**What the task asks:** Write out the passage on Annie Dale Biddle Andrews word for word, from "Annie Dale Biddle Andrews" to "of California, Berkeley.".
--- Source passage ---
Annie Dale Biddle Andrews (December 13, 1885 – April 14, 1940) was the first woman to earn a Ph.D. in mathematics from the University of California, Berkeley.

Early life and career 
She was born in Hanford, California, the youngest daughter (and youngest of seven children) of Samuel Edward Biddle and Achsah Annie Biddle (née McQuidy).

She received her B.A. degree from the University of California in 1908. In 1911, she wrote her thesis, Constructive theory of the unicursal plane quartic by synthetic methods, under her maiden name, Annie Dale Biddle; it was published by the university in 1912. Her advisors were Derrick Norman Lehmer and Mellen Haskell. The paper proved to be very useful in its time as it was found that all algebraic surfaces correspond to a universal quartic having no double or triple points with distinct tangents.

She was a math instructor at the University of Washington from 1911 to 1912, after which she married Wilhelm Samuel Andrews. She worked as a math instructor at the University of California between 1915 and 1932 after being appointed as a teaching fellow there in 1914.
--- Source material ---
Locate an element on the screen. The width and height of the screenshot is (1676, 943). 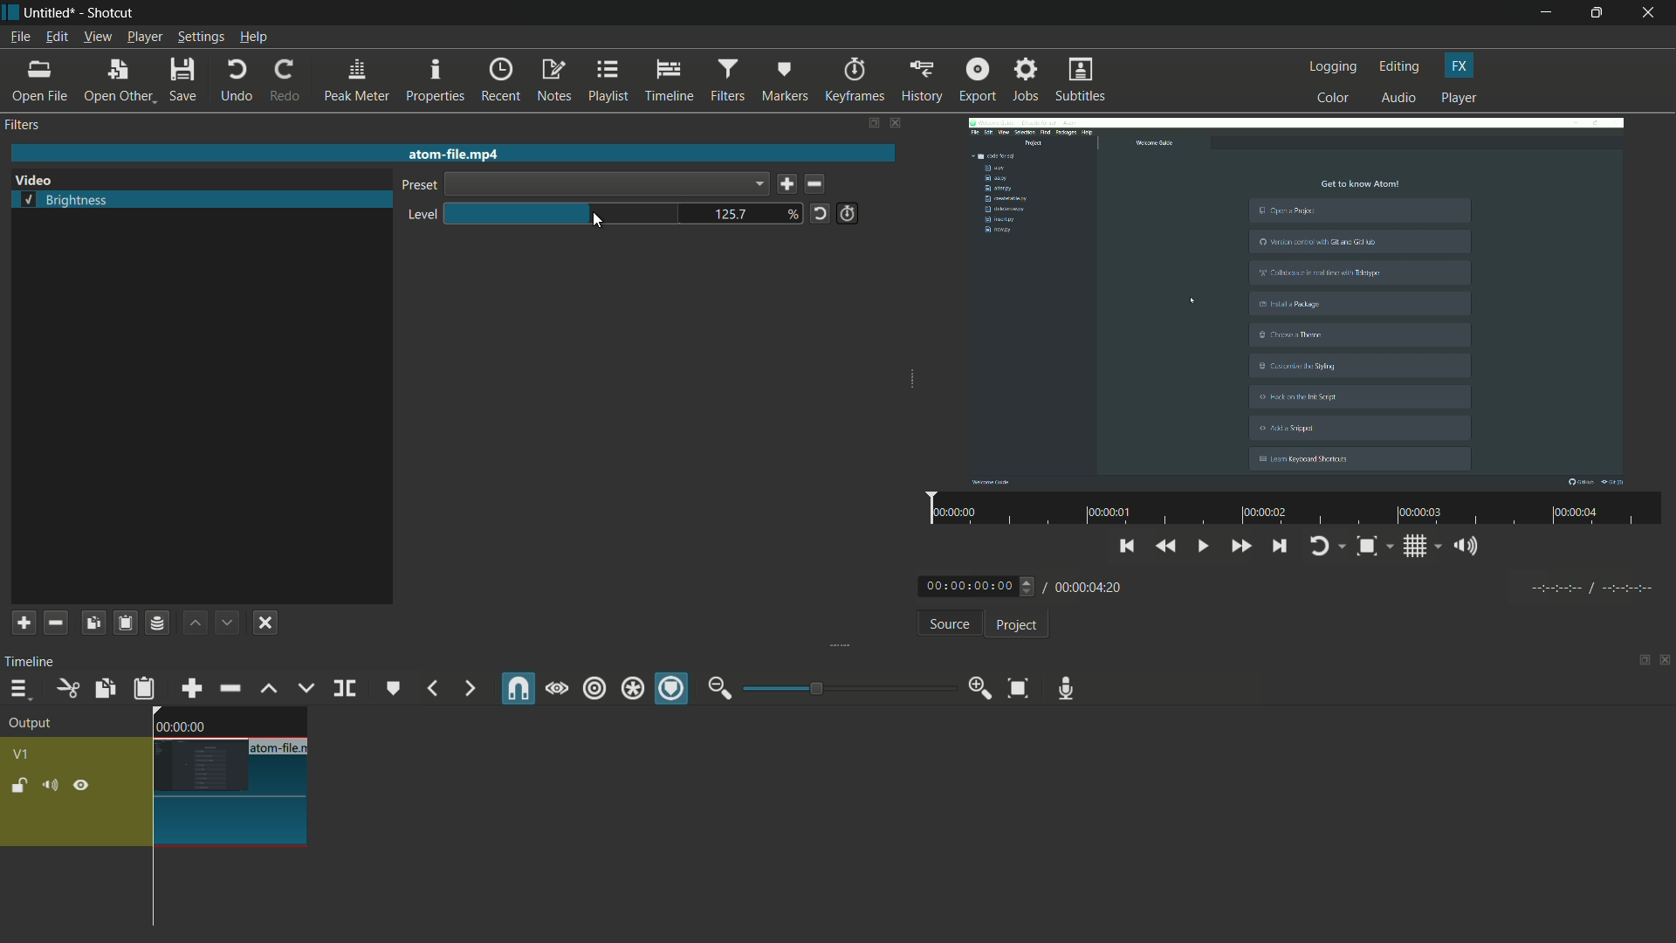
toggle play/pause is located at coordinates (1205, 546).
---
**Output:**
Annie Dale Biddle Andrews (December 13, 1885 – April 14, 1940) was the first woman to earn a Ph.D. in mathematics from the University of California, Berkeley.